Some 15 million people in the war-torn country could benefit form an agreement signed with an international organisation.
Foundation tackles Afghan malnutrition
ABU DHABI // Another piece in the Khalifa Foundation's Afghanistan aid programme fell into place on Sunday with an agreement to help women and children with nutritional deficiencies, according to the state news agency, WAM. The Khalifa bin Zayed Al Nahyan Charity Foundation signed a deal with the Global Alliance for Improved Nutrition (GAIN), an international charity aimed at eradicating world malnutrition. The arrangement is expected to benefit 15 million people in the war-torn country.
The foundation's strategy for helping Afghanistan involves financing projects by five partner charities, each addressing a different area of need. Oxfam and Unicef are two of the groups, and Mohammed al Khoury, executive director of the foundation, said this month that similar accords with the World Food Programme and Save the Children were close. After Sunday's agreement he said: "If malnutrition is not tackled now, the country's economic, social and intellectual capacity will be compromised."
GAIN provides financial and technical support to local organisations, supporting the delivery of food and supplements to people most at risk. Sunday's agreement is the beginning of a three-year effort to increase consumption of wheat flour, vegetable oil, ghee and salt by children between six and 24 months old, and to work with local agencies to increase the nutritional value of these foods. A mix of essential vitamins and minerals will be added.

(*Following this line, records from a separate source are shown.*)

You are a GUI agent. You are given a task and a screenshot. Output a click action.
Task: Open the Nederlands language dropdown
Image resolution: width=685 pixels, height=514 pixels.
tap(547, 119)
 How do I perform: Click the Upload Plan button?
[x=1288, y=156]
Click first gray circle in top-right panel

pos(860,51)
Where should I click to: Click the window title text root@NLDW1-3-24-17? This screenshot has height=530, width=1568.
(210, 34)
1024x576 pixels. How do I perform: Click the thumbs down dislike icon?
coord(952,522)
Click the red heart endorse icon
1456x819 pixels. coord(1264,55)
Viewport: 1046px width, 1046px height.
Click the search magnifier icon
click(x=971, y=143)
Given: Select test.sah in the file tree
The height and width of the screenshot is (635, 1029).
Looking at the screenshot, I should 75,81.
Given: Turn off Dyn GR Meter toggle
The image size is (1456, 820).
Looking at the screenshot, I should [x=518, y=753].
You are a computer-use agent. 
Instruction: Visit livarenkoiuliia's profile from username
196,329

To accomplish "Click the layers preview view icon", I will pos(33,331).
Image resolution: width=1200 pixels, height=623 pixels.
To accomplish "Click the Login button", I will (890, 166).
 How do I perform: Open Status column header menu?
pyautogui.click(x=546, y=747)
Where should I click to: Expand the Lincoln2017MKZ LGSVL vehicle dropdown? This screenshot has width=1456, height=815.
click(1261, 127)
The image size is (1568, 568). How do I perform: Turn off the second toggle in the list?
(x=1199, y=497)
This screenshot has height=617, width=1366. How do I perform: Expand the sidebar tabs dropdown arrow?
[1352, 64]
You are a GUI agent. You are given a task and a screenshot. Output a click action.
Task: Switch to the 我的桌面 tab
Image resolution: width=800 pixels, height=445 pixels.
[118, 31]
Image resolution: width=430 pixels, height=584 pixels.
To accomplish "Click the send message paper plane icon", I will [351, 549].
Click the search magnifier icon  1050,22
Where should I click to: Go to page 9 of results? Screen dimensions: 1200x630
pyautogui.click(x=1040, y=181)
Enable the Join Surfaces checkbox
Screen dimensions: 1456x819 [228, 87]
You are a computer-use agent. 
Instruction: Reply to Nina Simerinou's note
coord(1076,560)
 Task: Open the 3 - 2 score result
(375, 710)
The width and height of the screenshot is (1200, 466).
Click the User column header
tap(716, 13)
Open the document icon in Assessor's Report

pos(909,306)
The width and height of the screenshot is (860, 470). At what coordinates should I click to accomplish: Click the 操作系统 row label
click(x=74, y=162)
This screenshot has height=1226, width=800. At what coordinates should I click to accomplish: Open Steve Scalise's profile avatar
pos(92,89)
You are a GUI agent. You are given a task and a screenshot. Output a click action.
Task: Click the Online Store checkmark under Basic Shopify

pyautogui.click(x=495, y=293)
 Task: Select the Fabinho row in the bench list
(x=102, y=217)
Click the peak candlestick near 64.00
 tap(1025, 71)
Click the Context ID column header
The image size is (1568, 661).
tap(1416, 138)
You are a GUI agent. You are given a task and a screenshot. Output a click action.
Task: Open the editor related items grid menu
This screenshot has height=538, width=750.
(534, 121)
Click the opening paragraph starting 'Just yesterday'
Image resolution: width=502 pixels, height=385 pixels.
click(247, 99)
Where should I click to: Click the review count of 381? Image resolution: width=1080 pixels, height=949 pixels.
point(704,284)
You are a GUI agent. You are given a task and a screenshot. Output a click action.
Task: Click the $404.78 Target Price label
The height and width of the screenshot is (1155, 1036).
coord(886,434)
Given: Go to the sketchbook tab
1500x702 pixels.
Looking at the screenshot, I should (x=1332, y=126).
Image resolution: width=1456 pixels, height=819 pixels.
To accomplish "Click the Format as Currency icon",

Marc Van Ameringen, the executive director of GAIN, said Afghanistan had the third-highest infant mortality rate (140 per 1,000 live births) in the world, after Sierra Leone and Angola, and was ranked second in the world for maternal mortality, with an average of 1,600 deaths for every 100,000 live births. Another goal of the project is to increase the amount of vitamins and minerals in people's daily diets, and to reduce disabilities related to insufficient nutrients by 30 per cent.